I’ve had moments of regret about my childhood before. Times I’d hurt a friend’s feelings needlessly or made my parents feel bad in my anger. There’s the many ways I’d humiliated myself in front of a girl trying to be romantic. But this regret feels more real and weightier than anything I’d felt before. Like I’d colored a man’s life simply by simultaneously being a man’s son and being apathetic about his favorite thing. At the forefront of my and heart is the undeniable truth that we could have been much, much closer, if only I’d accepted fishing as a hobby instead of stupid, dumb videogames.

My dad seemed appreciative of my pretending to fish with him anyway. After every outing on the lake, we would stop by the local movie rental store, where I would rent a videogame for my Sega Genesis. I would run into the house, past the couch where he would soon fall asleep, and shut myself up in my room for hours, attempting to beat Cool Spot before the three-day rental period had expired.

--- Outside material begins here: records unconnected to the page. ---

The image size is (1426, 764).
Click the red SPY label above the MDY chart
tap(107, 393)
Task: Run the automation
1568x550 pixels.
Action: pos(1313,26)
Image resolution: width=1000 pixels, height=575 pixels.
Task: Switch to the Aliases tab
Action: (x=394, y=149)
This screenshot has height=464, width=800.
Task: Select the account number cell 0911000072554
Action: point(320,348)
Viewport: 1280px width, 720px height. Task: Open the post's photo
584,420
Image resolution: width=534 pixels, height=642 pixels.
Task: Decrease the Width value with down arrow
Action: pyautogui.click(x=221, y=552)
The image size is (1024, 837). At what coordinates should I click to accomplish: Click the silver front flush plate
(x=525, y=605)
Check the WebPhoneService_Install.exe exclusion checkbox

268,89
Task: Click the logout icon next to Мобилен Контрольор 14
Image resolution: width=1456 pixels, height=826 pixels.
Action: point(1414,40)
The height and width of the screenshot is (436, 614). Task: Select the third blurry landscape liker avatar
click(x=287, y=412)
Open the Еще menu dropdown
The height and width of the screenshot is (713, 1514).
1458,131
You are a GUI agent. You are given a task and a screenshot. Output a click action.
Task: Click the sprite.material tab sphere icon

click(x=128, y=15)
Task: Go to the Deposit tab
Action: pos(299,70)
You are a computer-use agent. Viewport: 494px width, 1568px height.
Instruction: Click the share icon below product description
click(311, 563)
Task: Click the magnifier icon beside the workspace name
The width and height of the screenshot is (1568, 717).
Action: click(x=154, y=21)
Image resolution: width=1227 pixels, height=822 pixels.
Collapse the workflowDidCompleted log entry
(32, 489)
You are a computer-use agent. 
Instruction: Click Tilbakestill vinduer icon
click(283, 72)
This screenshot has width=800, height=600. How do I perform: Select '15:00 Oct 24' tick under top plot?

Eventually, as a middle-school aged kid, a couple of my friends and I got the idea to publish a “zine” about videogames. We spent a significant amount of time planning, preparing, and writing it, and even settled on a name we liked: Controller Overload. Once it was done, we were faced with the sort of question middle-school aged kids don’t consider until they have to: how are we going to print this thing?

I handed the finished product (about 8-10 pages) to my dad, who did something I can only tell you about now, when he is no longer with us, because no one is allowed to hold it against him anymore: he stole copies from his workplace. He came home as a hero, and presented me with 50 copies of the finished product, sorted and stapled already.

Despite this brief lapse in work ethic, was an incredibly hard worker. Working as an accountant, he was fully invested in doing his job and doing it well. But it became clear to me in his last few months that his priority had always been his family. He worked not because he loved it, but because he wanted us to be content without struggling. He wanted me to be successful and happy. Crucially, he did not treat happiness and success as mutually exclusive.

When I declared a desire to take up bass guitar (because I thought Mike D. from Greenday was just the coolest), he bought me a bass and forced me to, you know, actually take lessons and learn how to play the thing. When I started writing (really badly) about videogames, my parents managed to keep me up to date with each generation, buying me a Turbo Grafx-16, then a Sega Genesis, a Nintento 64, Playstation, a Gamecube, until I moved out of the house.

During our last Thanksgiving dinner, we were discussing my recent attempts to professionally write about videogames, and the small amount of success I had experienced doing so. My dad chimed in: “I remember buying you all those different videogame machines.” I braced myself for a warm family moment, one of those I’d be able to look back on fondly for years to come. Instead, he said frankly: “We must have wasted thousands of dollars on that stuff.” My immediate reaction was to laugh – it was genuinely hilarious. It didn’t hurt my feelings, because I never had a sense that my dad understood or enjoyed videogames. All I knew was that he made it possible. All he needed to know was that I was passionate about it. I don’t know about you, but that is way better than my dad totally getting it.

He never expected to be paid back for it either. Shortly after he found out he had cancer, just as he started to feel slightly under the weather, I mentioned that I would like to go fishing with him sometime. The boat was in disrepair and just wasn’t up for the trip. Neither was he. We never did get to go fishing together as grown adults; one of my greatest regrets. But I think I probably regret it more than he did. After all, he got what he wanted out of life: a wife and son that recognized his love for them, and were genuinely happier because of it.